Forte ombre à ce tableau un peu idyllique : le rapport réel de Google à la liberté d’expression, en contradiction, du moins dans le cas Chinois, avec les valeurs du modèle originel, libertaire ou libertarien. Une autre firme californienne, Yahoo, recourt depuis longtemps à une version censurée de son moteur de recherche en Chine. Reporter Sans Frontières l’a accusée d’avoir fourni les informations ayant permis l’arrestation d’un opposant au régime. La firme de Mountain View avait d’abord commencé à résister aux appels pressants du gouvernement chinois à pratiquer la censure, en invoquant des raisons éthiques. Mais en 2006, elle a cédé et ouvert en Chine son portail dans une version censurée. Ainsi, au-delà même de ce triste exemple chinois, nous ne pouvons que refuser à Google les qualificatifs de communiste ou de libertaire, en raison de son socle fondé sur l’économie de marché et plus précisément sur l’économie de l’attention publicitaire. En revanche celui d’entreprise libertarienne de gauche nous apparaît assez adéquat, parce qu’il met en avant la contradiction de l’entreprise. Il souligne ainsi la véritable ouverture de son modèle vers le « commun », tout en n’oubliant pas que la gestion de ce commun est réalisée de manière pragmatique pour ne pas s’opposer à l’accumulation capitaliste.
Notes
[1] Richard Barbrook, « Le cyber-communisme, ou le dépassement du capitalisme dans le cyberespace », Multitudes 5, mai 2001.
[2] Sur ce point, voir John Battelle. The Search: How Google and Its Rivals, Rewrote the Rules of Business and Transformed Our Culture. New York, Portfolio, 2005.
[3] Voir Chris Anderson, La longue traîne : la nouvelle économie est là !, Éditions Village Mondial, 2007.
[4] Voir sur ce point l’article de Tamar Liebes et Elihu Katz, sur la réception de la série américaine Dallas. « On the Critical Abilities and the Television Audiences. Interpreting the American Series Dallas. » Traduit dans le numéro 11-12 de la revue Hermés, Éditions CNRS, 1993.

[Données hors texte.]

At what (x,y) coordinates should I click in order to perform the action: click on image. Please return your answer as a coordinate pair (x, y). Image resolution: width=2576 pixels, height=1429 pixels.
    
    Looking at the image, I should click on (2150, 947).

[5] Lire également sur ce thème : le texte « Contre l’hégémonie de Google… Cultivons l’anarchisme des connaissances », pp. 62-70.
[6] Il s’agit, bien entendu, d’une minorité d’entre eux. Ils sont principalement regroupés au sein de la sous-équipe Open-source dirigée par Chris DiBona, ancien porte-parole du mouvement Open Source. Cette opportunité a néanmoins un véritable effet d’attraction pour les développeurs Open Source.
[7] Voir, dans ce même dossier, l’article « La mutation androïde de Google », pp.104-113.
[8] Voir François Horn « Les modèles économiques des entreprises qui libèrent les logiciels qu’elles produisent », Terminal, technologie de l’information, Culture et société, n° 90, 2004, p. 175-193.
[9] Voir Robert Nozick, Anarchie, État et Utopie, Paris, PUF, 1974.
[10] Ceci est très bien expliqué dans Ippolita, La face cachée de Google, Paris, Payot, 2008.
[11] Michael Otsuka Libertarianism without Inequality Oxford, Oxford University Press, 2003.
[12] Traduit en Français page 12 dans son article, « Comment être libertarien sans être inégalitaire », Raisons Politiques n° 23 (2006-3), Presses de Sciences Po.
[13] Barbara Cassin, Google-moi : la deuxième mission de l’Amérique, Paris, Albin Michel, 2006.